Data Cleaning Strategies
Table Of Contents:
- What Is Data Cleaning?
- Handling Missing Data.
- Handling Outliers.
- Removing Duplicate Data.
- Standardizing Column Names.
- Standardizing Data Formats
- Correct Data Types.
- Feature Selection.
- Feature Engineering.
- Addressing Class Imbalance.
- Dealing With Multicollinearity.
- Encoding Categorical Variables.
- Data Normalization & Standardization.
- Handling Text Data.
- Handling Time Series Data.
- Saving the Cleaned Data.
(1) What Is Data Cleaning?
- In simple terms, data cleaning is the process of fixing or removing incorrect, incomplete, or irrelevant data from a dataset.
- It ensures that the data is accurate, consistent, and ready for analysis or use in a machine learning model.
(2) Handling Missing Data.
What Is Missing Data?
- Missing data refers to the absence of a value or information for one or more variables in a dataset.
- This is common in datasets across various domains such as healthcare, finance, or surveys, where not all data points are recorded or observed.

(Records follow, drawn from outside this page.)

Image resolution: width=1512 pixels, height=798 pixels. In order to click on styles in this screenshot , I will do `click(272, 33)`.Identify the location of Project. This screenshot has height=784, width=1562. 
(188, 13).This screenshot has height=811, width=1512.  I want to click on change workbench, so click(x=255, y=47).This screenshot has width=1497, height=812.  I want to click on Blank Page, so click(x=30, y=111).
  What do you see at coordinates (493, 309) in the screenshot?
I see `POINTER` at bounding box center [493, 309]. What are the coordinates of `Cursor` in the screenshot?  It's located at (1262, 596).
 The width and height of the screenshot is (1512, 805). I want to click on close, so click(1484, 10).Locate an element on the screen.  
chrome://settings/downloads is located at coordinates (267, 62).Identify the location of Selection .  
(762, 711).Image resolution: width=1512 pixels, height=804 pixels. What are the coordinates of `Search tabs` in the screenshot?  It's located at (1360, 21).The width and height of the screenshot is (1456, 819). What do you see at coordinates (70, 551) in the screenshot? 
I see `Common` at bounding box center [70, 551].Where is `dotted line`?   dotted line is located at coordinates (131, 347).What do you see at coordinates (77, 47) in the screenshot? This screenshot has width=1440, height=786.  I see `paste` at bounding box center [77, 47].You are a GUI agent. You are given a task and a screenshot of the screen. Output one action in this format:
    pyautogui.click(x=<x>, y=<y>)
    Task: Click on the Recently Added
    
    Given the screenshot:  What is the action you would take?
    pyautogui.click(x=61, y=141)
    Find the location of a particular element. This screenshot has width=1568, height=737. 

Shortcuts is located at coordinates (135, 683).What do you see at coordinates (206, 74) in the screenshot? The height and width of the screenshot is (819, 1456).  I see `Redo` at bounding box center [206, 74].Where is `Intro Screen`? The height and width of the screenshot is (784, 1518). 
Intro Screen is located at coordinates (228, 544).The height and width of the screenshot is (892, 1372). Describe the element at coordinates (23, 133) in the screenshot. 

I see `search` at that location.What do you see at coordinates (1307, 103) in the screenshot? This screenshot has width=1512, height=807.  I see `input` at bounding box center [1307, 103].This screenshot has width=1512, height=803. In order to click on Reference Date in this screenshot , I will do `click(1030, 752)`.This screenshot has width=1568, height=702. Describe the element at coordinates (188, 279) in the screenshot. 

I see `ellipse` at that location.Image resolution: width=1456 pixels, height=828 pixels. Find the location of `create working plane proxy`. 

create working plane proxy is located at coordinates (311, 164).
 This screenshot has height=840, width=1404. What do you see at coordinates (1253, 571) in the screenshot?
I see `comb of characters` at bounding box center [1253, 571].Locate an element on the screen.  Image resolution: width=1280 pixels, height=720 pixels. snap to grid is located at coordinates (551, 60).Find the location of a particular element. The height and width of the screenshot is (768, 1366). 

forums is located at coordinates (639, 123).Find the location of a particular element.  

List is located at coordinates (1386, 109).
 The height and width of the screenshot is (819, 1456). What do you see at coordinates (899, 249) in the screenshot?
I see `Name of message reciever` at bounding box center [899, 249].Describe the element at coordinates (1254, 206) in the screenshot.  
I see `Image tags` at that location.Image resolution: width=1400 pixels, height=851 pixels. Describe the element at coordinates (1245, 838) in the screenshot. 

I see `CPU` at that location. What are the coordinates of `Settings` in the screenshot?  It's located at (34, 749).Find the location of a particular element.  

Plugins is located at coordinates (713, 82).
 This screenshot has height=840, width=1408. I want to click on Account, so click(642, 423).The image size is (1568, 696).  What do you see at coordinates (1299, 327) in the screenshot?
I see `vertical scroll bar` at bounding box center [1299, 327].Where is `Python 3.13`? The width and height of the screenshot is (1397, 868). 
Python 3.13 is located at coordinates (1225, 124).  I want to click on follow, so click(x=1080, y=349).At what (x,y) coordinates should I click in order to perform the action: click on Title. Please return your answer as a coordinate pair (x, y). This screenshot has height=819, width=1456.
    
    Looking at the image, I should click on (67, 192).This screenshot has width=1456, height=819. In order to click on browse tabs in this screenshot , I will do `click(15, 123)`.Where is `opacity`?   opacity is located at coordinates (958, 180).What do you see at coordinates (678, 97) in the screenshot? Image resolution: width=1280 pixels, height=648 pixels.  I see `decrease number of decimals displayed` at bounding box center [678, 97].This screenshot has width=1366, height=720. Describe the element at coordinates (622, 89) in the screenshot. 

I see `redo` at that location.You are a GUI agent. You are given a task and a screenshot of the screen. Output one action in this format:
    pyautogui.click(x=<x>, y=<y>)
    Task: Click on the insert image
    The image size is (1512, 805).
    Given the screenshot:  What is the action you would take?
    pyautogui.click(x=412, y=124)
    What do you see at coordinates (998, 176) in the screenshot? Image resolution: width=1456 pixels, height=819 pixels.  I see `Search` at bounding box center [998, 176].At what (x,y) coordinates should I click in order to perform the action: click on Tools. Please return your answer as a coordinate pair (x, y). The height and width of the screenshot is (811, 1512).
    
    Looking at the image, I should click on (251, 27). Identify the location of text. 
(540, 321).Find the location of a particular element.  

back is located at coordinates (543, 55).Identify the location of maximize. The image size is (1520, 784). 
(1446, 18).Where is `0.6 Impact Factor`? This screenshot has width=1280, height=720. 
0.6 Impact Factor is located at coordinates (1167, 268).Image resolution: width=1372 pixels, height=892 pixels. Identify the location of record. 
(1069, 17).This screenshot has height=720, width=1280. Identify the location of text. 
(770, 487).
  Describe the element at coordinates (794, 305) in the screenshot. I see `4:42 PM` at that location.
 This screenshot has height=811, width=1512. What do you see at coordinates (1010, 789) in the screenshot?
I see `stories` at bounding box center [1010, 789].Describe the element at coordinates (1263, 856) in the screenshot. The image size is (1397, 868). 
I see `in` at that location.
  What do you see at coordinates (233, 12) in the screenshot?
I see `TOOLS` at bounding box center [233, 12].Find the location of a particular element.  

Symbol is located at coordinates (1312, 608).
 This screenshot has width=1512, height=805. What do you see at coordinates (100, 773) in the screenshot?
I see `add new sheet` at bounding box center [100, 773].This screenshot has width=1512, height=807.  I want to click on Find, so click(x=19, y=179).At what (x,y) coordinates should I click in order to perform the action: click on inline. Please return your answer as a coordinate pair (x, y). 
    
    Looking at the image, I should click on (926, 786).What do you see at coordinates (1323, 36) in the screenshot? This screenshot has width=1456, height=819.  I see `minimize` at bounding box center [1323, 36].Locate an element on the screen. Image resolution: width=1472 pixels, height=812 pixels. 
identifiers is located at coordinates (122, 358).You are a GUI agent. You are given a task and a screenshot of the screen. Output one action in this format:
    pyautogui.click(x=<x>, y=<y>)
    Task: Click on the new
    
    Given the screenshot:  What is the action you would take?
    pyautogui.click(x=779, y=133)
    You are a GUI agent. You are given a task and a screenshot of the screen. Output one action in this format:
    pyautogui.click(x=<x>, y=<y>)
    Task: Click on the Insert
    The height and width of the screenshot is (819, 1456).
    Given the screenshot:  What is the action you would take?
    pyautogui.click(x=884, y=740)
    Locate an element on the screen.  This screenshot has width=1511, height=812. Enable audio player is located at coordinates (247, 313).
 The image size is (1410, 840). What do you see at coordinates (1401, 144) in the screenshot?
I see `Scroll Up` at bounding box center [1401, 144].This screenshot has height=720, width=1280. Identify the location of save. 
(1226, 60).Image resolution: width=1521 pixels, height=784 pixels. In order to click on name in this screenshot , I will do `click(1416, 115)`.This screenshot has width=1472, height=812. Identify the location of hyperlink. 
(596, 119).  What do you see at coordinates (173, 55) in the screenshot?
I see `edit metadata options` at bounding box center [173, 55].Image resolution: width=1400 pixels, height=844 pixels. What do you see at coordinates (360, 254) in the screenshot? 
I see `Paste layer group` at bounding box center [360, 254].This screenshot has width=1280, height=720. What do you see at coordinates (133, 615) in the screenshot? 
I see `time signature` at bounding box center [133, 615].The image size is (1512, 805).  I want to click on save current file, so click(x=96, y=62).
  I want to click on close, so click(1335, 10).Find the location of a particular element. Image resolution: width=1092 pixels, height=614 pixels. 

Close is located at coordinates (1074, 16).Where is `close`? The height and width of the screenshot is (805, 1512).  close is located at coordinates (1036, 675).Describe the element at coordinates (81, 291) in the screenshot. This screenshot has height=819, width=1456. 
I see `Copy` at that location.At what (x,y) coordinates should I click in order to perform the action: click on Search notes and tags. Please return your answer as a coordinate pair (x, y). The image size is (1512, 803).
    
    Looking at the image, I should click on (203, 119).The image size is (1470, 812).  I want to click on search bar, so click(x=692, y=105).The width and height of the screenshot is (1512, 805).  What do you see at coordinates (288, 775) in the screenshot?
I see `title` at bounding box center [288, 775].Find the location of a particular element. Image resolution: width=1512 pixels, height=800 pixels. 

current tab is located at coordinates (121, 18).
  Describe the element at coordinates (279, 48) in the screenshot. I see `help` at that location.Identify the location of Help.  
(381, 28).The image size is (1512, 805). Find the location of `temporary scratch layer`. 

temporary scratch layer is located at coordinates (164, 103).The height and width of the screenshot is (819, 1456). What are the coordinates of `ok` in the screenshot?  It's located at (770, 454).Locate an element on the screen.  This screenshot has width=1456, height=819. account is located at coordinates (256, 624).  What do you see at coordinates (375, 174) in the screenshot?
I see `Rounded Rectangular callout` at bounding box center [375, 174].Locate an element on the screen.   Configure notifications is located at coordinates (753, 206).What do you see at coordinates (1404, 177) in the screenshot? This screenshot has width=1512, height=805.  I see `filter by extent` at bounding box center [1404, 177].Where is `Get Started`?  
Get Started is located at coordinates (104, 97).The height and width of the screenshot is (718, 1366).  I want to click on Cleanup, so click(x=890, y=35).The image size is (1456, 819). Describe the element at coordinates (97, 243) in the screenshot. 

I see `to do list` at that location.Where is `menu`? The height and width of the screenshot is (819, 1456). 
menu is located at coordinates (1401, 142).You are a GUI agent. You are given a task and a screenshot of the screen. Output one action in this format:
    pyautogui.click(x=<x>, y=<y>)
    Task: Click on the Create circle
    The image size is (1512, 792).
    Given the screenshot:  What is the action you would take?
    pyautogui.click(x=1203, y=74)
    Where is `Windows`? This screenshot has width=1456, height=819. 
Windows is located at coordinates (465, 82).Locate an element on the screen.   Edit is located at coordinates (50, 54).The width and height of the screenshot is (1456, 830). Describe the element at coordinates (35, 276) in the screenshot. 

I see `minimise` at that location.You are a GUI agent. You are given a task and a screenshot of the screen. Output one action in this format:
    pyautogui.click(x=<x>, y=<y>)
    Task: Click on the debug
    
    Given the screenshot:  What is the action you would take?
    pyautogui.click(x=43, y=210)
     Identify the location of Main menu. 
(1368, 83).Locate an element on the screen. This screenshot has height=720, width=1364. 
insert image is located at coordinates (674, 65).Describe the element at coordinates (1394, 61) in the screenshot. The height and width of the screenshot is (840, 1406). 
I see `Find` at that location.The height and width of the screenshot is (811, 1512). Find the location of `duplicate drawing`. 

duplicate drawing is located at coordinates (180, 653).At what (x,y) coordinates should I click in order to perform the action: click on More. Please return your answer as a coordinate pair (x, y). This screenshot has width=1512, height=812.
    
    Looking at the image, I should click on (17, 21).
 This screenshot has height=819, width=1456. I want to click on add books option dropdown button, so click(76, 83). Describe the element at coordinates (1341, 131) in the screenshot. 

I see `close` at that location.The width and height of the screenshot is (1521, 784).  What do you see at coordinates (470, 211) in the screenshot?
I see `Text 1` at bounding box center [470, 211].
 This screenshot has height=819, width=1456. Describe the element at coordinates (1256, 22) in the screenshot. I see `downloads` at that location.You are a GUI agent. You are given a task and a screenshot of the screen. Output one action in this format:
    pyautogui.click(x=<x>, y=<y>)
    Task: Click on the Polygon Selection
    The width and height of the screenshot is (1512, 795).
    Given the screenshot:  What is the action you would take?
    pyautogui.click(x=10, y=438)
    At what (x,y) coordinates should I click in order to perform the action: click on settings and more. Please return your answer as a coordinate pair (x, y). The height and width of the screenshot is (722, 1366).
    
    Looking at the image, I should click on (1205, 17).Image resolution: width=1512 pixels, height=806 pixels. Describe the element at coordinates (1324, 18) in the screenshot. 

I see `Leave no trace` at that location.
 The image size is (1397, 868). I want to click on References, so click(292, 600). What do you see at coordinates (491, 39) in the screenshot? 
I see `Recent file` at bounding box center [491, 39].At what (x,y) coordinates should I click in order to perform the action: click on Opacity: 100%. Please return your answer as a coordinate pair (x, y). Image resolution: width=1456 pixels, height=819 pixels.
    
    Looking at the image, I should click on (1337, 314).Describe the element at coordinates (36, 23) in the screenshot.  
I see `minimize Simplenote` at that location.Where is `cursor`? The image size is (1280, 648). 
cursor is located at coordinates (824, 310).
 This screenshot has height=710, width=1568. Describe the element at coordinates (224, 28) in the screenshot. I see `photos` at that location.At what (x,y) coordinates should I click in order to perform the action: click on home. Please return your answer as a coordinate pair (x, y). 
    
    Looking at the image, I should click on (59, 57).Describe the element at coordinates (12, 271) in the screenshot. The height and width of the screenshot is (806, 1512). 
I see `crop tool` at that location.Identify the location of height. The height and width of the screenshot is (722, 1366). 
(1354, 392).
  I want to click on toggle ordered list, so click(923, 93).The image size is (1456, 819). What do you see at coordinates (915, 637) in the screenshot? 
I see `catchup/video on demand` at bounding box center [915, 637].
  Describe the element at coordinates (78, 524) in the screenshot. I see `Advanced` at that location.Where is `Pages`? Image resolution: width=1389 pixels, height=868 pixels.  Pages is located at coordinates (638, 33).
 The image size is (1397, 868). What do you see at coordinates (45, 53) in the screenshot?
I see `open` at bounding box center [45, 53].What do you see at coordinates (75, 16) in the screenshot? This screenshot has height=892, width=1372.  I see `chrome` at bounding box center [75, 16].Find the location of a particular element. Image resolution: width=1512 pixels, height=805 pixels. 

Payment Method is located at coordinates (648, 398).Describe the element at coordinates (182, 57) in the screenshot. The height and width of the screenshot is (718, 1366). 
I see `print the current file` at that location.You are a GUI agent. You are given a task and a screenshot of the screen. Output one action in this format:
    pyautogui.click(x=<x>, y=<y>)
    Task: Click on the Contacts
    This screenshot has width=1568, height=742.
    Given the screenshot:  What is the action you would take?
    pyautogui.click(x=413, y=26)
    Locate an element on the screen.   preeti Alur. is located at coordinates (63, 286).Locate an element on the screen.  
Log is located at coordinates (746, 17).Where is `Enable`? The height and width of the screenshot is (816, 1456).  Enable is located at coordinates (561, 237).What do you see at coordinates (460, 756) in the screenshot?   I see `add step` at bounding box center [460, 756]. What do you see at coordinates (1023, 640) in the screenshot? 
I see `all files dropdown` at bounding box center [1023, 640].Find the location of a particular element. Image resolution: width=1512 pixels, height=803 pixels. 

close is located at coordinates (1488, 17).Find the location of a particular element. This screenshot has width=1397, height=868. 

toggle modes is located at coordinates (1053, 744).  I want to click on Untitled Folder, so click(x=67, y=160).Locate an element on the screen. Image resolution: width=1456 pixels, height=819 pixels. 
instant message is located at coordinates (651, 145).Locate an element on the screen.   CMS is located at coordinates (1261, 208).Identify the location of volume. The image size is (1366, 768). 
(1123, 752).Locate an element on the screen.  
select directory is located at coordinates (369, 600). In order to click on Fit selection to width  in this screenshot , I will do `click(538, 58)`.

- Missing data can arise due to various reasons like non-response in surveys, equipment malfunctions, data corruption, or manual entry errors.
Missing Value Treatment.
(1) Removing Missing Data(Row or Column Deletion)
Row Deletion: Remove rows that contain missing data.
- When to use: If only a small number of rows are affected, and removing them won’t impact the analysis significantly.
- Caution: If too many rows have missing values, this can lead to data loss and bias.
Column Deletion: Remove entire columns that contain missing values.
- When to use: If a column has too many missing values and doesn’t add much value to your analysis.
When To Use?
- When the dataset is large and only a small fraction of data is missing, or if the rows/columns with missing values are not crucial for analysis.
Drawbacks
- Can lead to significant data loss if many values are missing.
Example: Row Deletion
import pandas as pd
# Sample DataFrame
data = {'A': [1, 2, None, 4],
'B': [None, 2, 3, 4],
'C': [1, 2, 3, 4]}
df = pd.DataFrame(data)
df
# Drop rows with any missing values
df_cleaned = df.dropna(axis=0)
df_cleaned
Example: Column Deletion
# Drop rows with any missing values
df_cleaned = df.dropna(axis=1)
df_cleaned
(2) Mean/Median/Mode Imputation
- Mean Imputation: Replace missing values with the mean of the column.
- Median Imputation: Replace missing values with the median of the column.
- Mode Imputation: Replace missing values with the mode (most frequent value) of the column.
When To Use?
- For numerical data where the values are distributed normally or uniformly.
Drawbacks
- Can introduce bias if the data has outliers or is not normally distributed.
Example:
import pandas as pd
# Sample DataFrame
data = {'A': [1, 2, None, 4],
'B': [None, 2, 3, 4]}
df = pd.DataFrame(data)
df
Mean Imputation:
- Filling every Null values with the Mean of the column ‘A’.
df.fillna(df['A'].mean(), inplace = True)
df
- Filling every Null values with the individual Mean of the columns.
df['A'] = df['A'].fillna(df['A'].mean())
df['B'] = df['B'].fillna(df['B'].mean())
df
Median Imputation:
- Filling every Null values with the Median of the column ‘A’.
df.fillna(df['A'].median(), inplace = True)
df
- Filling every Null values with the individual Median of the columns.
df['A'] = df['A'].fillna(df['A'].median())
df['B'] = df['B'].fillna(df['B'].median())
df
Mode Imputation:
- Filling every Null values with the Mode of the column ‘A’.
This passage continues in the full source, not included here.